=== INPUT MATERIAL ===
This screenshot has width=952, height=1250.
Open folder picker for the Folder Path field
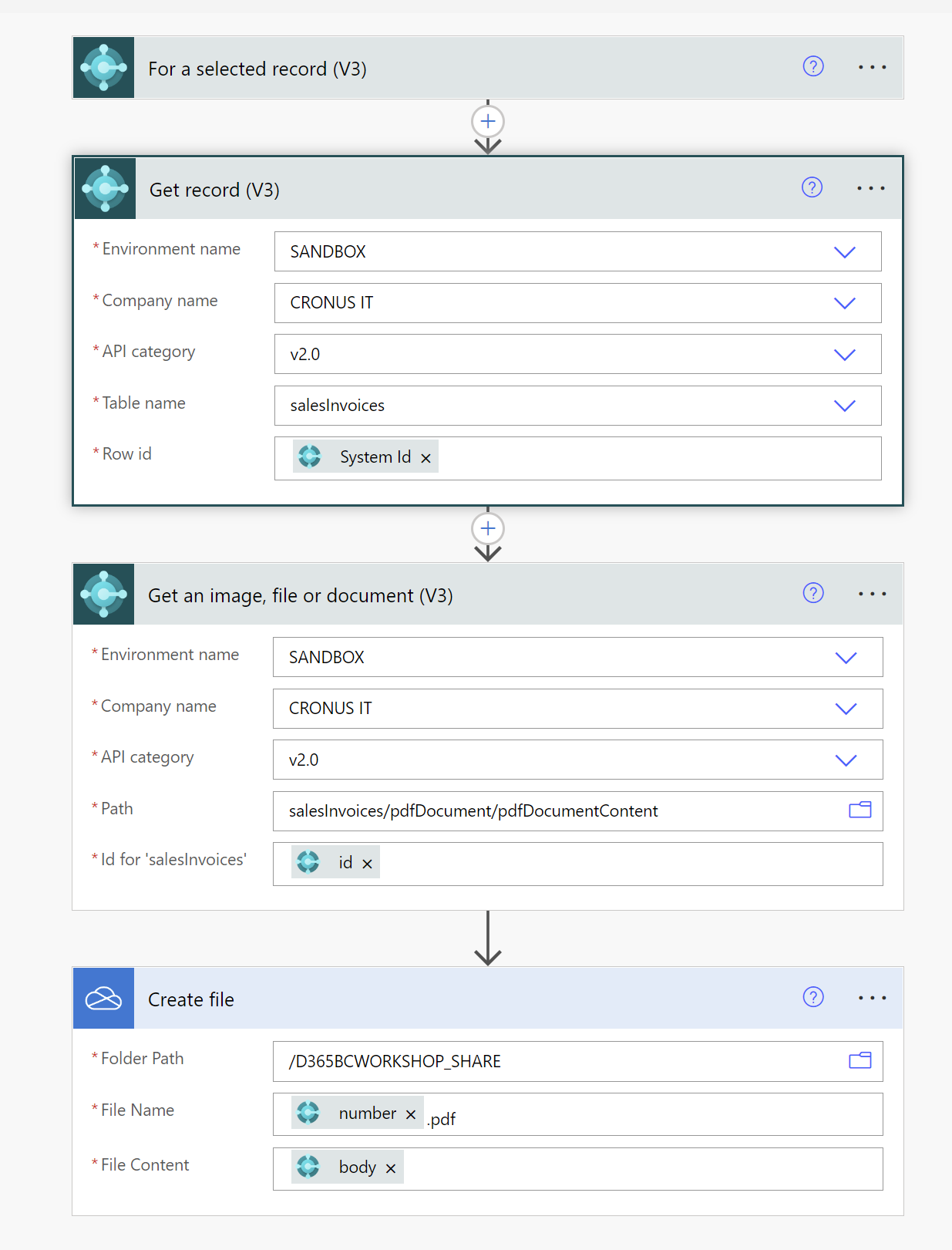[x=859, y=1060]
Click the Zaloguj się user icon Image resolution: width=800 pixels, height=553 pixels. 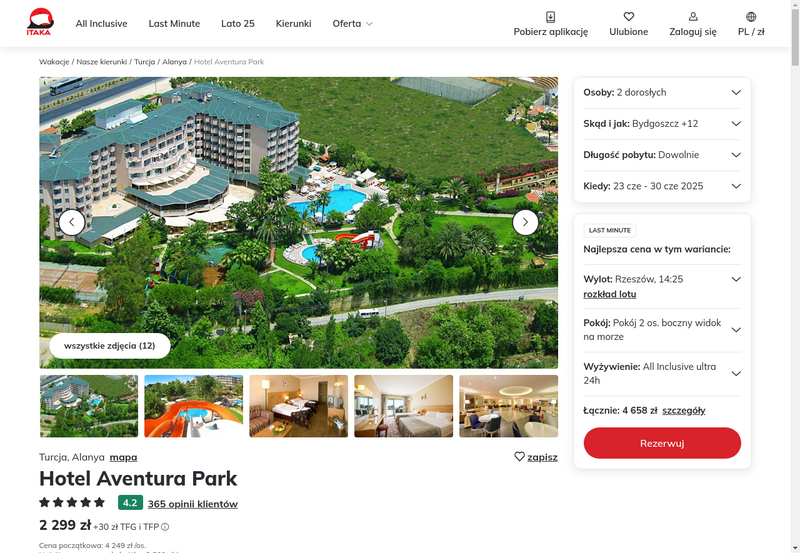pos(693,17)
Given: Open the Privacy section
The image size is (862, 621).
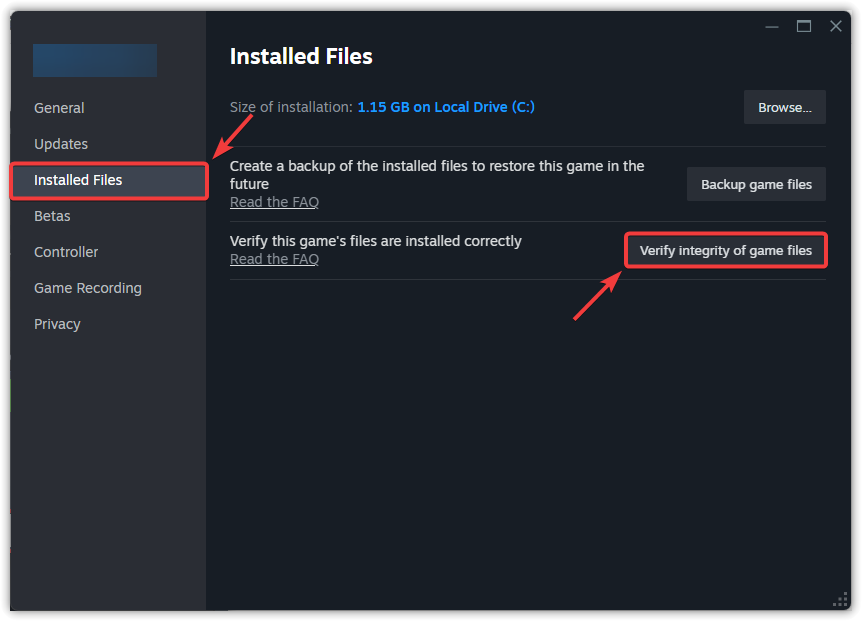Looking at the screenshot, I should 57,324.
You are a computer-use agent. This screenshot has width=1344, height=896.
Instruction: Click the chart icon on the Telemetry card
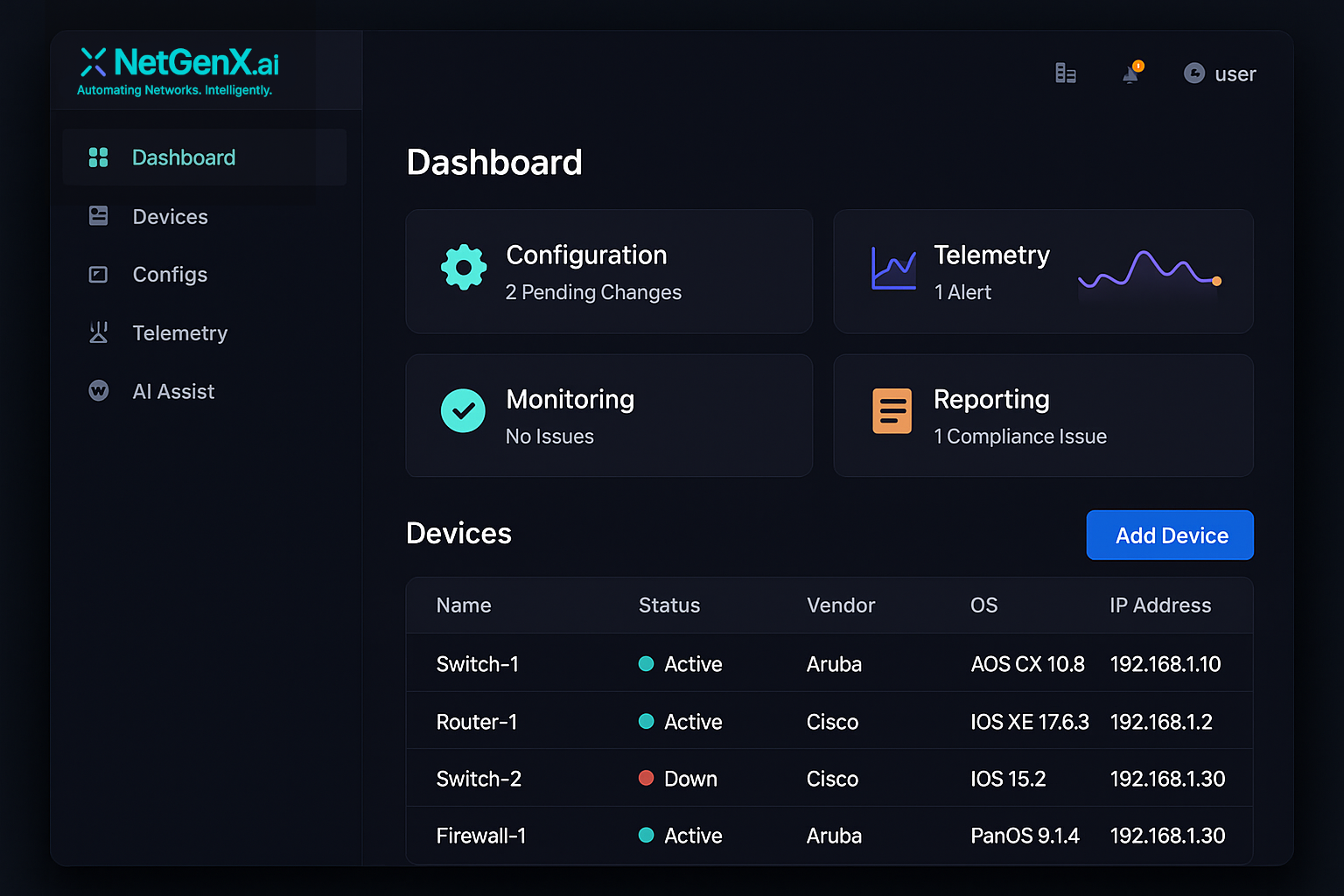point(892,269)
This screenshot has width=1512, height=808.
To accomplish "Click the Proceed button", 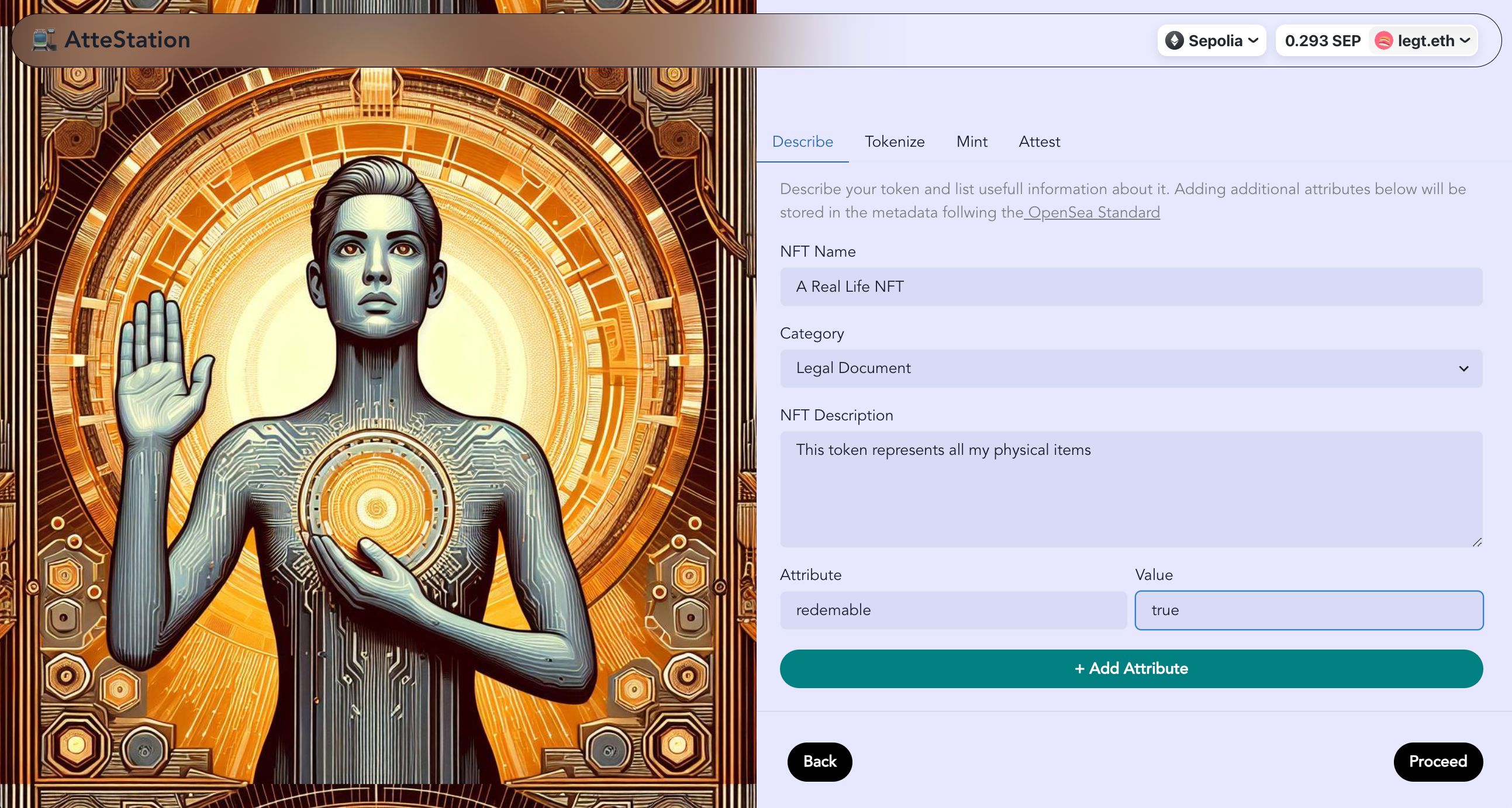I will 1438,762.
===
## [EXERCISE DETAILS]
Write out each line above with the word "This".

## [RESULT OF THE EXERCISE]
This screenshot has width=952, height=1250.
You are a computer-use agent. This screenshot has width=1344, height=896.
This screenshot has width=1512, height=808.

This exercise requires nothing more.